The morning of Shabbos Parshas Truma, the RaShag was nifter. The news spread rapidly. At the Farbrengen, the Rebbe mentioned the RaShag’s petira, stating that the RaShag had been appointed by the Previous Rebbe to conduct the network of Lubavitcher Yeshivos. The Rebbe said the following, “The one who merited to be appointed by my father-in-law, the Rebbe, to conduct the yeshiva, has given him the kochos to fulfill his function. We see from his activities and their outcome, how the strength and energy was conveyed from my father -in -law, the Rebbe to the RaShag. It is obvious how it was conveyed from the Moshe of this generation to the active Menahel that the activities should also continue now, as much as it is possible for a soul that has left the body. And they should awaken and rejoice, the ones dwelling in the dust, and even the ones that are not as yet dwelling in the dust, they should “awaken and rejoice” and stand up for the Techiyas Hameisim.”

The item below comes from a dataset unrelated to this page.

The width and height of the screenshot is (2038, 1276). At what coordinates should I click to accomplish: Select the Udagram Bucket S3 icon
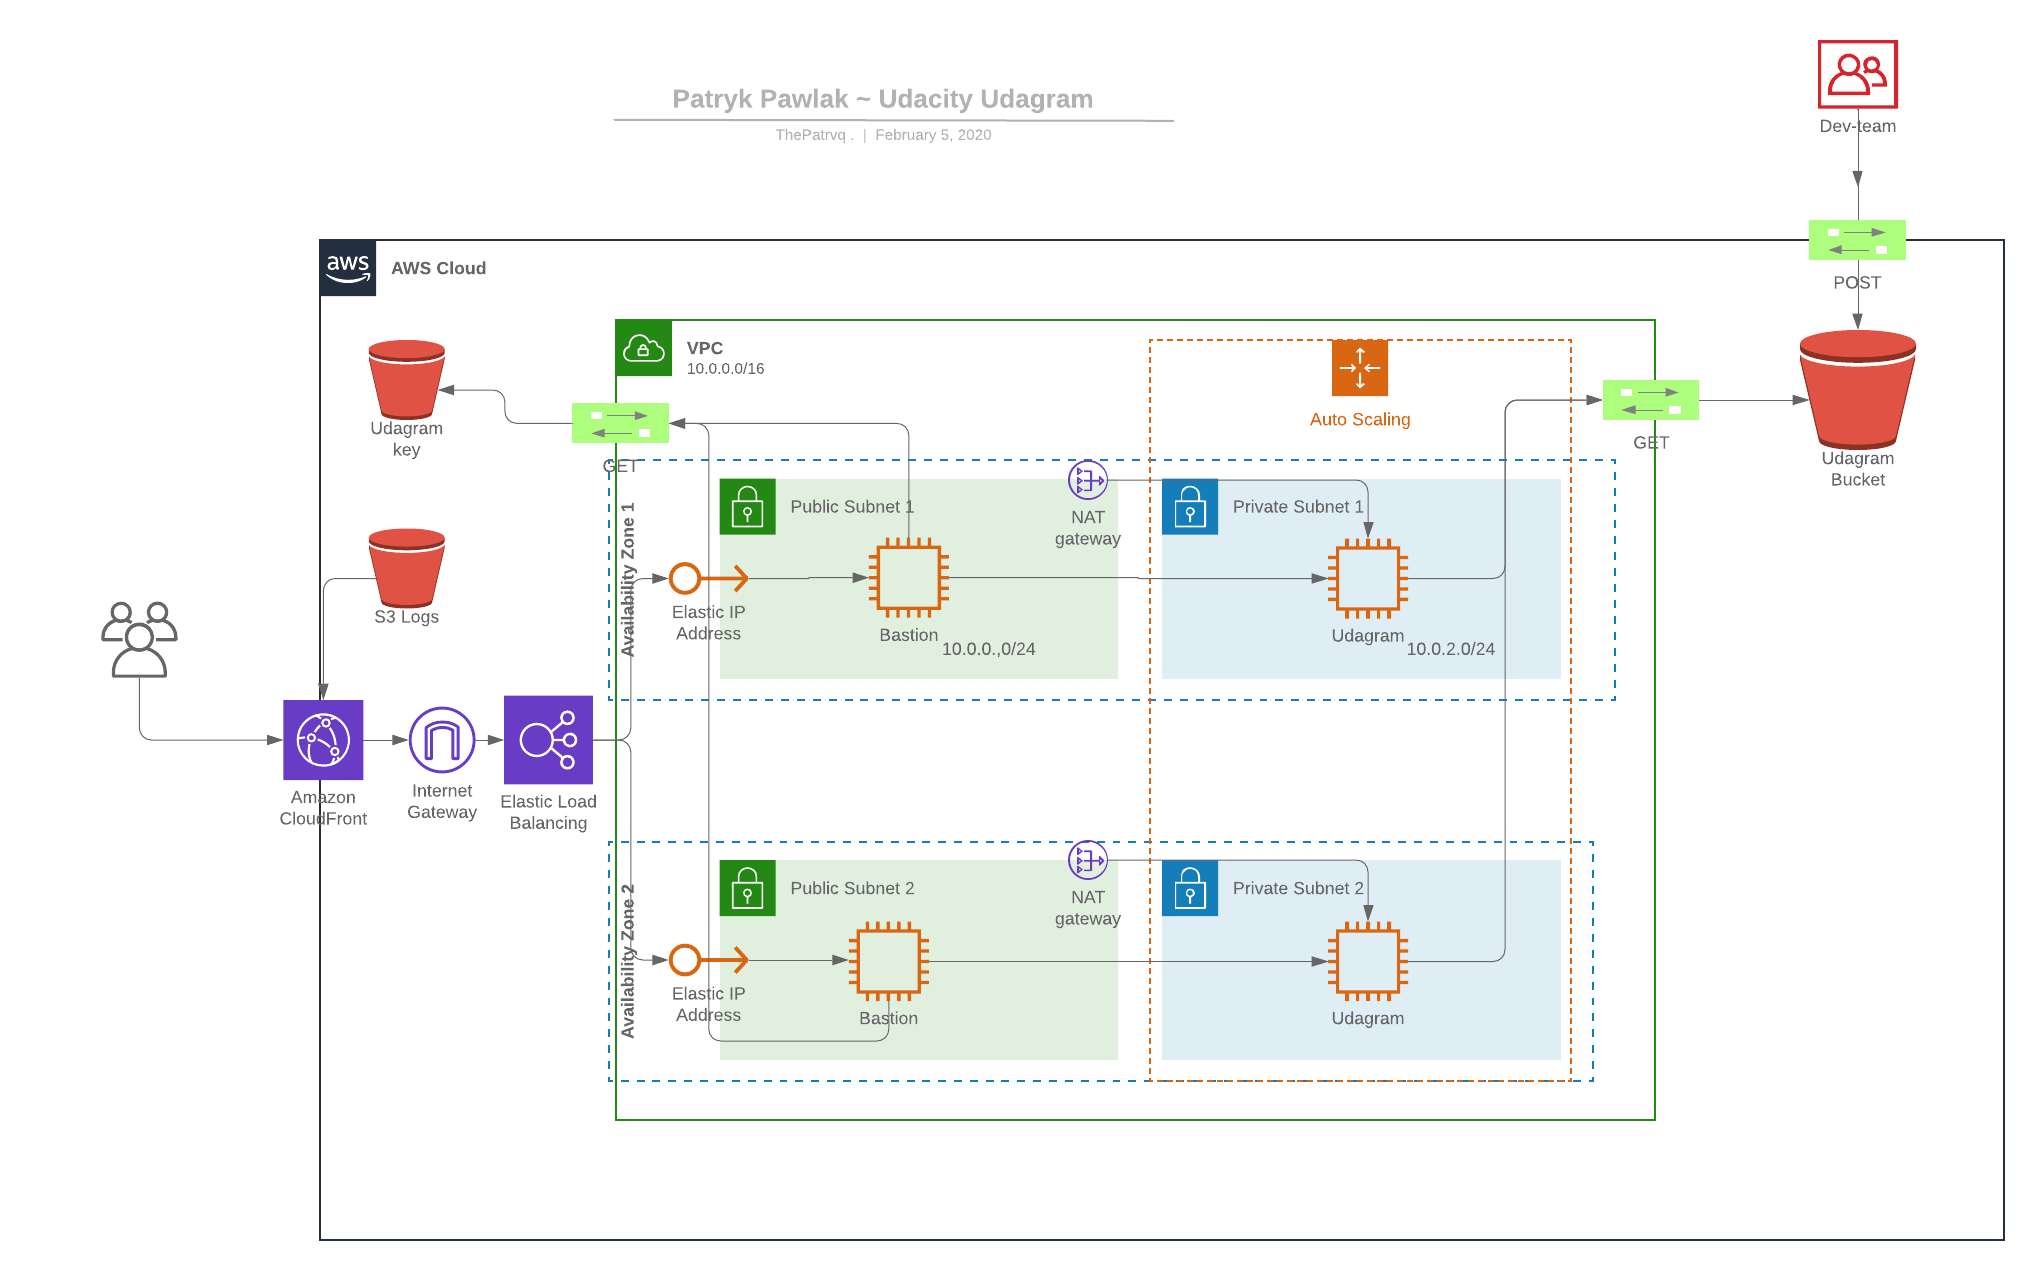coord(1857,390)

In 1990 on Adar 6, the RaShag’s yahrzeit, the Rebbe spoke a Sicha. He explained the name of the RaShag, Shmaryohu the son of Menachem Mendel, and the connection between his name, his position in the Yeshiva Tomchei Tmimim, and the Redemption. The Rebbe concluded his talk with a request that the Yeshiva faculty and its students should increase in learning and in giving charity. The Rebbe added “It would noteworthy to publish a Chassidic discourse in honor of the Baal Yahrzeit relating to the Redemption and Techiyas Hameisim.”